--- BEGIN Text passage ---
Categories

In Defense Of Human Error

David Cameron is a good baseball analyst (or I wouldn't bother critiquing him), but I think he's dead wrong about this.

There always seems to be a crowd that is skeptical that anything could be quantified, just because the possibility for error exists. With defensive stats, the question always comes up about whether or not one man's line drive is another man's fliner or if someone collecting data is going to say a ball hit deep in the infield instead of in the shallow outfield. And I'm quite certain that people collecting the data make mistakes from time-to-time. The question that no one bothers to answer is how often those people make mistakes and how much those mistakes matter. There's a good reason no one answers these questions--we don't get to watch the play-by-play scorers from Baseball Info Solutions (or whichever your favorite service is) in action so we can't really say one way or another how well they are doing.

My major beef, though, is with the idea that no human error is involved in the collection of offensive statistics.

When we talk about something like on base percentage, it is a statistic based on indisputable factual results - Player X reached base Y times in Z plate appearances. There’s no gray area - it happened, it was recorded, and no one disagrees.
--- END Text passage ---
--- BEGIN Dataset content ---
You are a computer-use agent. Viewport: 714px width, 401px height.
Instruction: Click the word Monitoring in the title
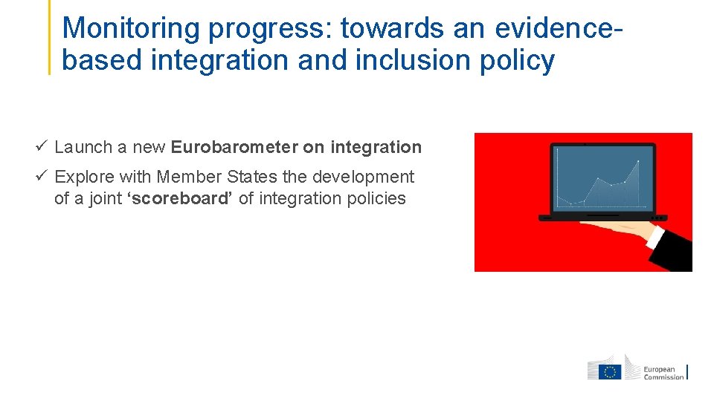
--- END Dataset content ---
--- BEGIN Dataset content ---
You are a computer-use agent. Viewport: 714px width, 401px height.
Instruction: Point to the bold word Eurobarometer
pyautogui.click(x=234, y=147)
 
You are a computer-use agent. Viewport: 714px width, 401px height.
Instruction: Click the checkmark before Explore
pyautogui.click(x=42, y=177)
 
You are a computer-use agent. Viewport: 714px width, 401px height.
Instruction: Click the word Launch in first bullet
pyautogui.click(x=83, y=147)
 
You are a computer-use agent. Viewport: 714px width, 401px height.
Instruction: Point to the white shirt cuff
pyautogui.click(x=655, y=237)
--- END Dataset content ---
* [Exercise tasks]:
a - In the post on human error in baseball statistics, what does the author name as his major beef?
b - In the post on human error in baseball statistics, list each claim made in the sentence that begins "There’s no gray area".
Work from the post on human error in baseball statistics alone; the entries play no part in what follows.

* [Answers to the problems]:
a - The idea that no human error is involved in the collection of offensive statistics.

b -
- There's no gray area
- It happened
- It was recorded
- No one disagrees